## [ACTION ITEM]
The lines below, from the one containing "The height and" through the one containing "Click the period", should be set down exactly, with no pictures and nothing else.

## [RAW DATA]

====

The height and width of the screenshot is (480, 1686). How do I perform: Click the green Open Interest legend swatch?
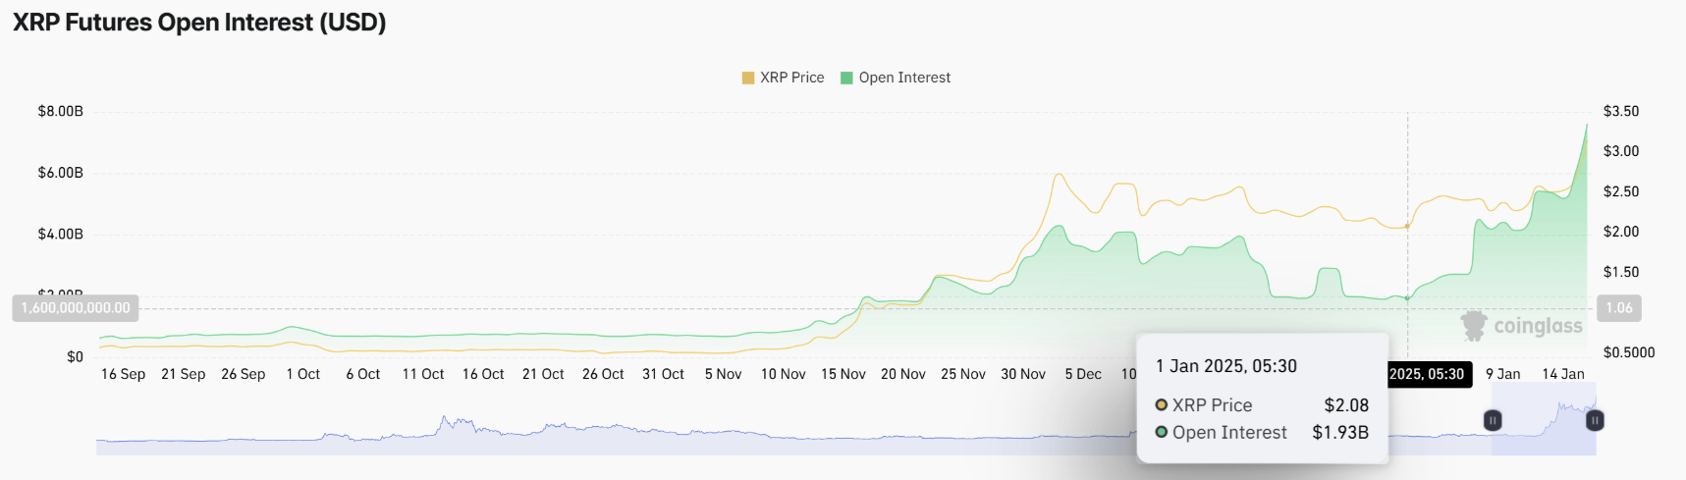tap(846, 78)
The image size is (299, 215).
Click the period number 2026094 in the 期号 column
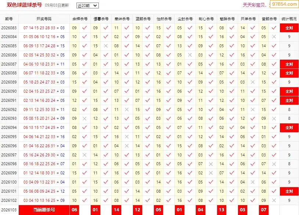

====

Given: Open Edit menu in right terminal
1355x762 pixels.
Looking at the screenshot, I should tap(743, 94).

====

## [WRITTEN SOLUTION]
The height and width of the screenshot is (480, 1686). How do I perform: Click the green Open Interest legend swatch?
tap(846, 78)
The image size is (299, 215).
Click the period number 2026094 in the 期号 column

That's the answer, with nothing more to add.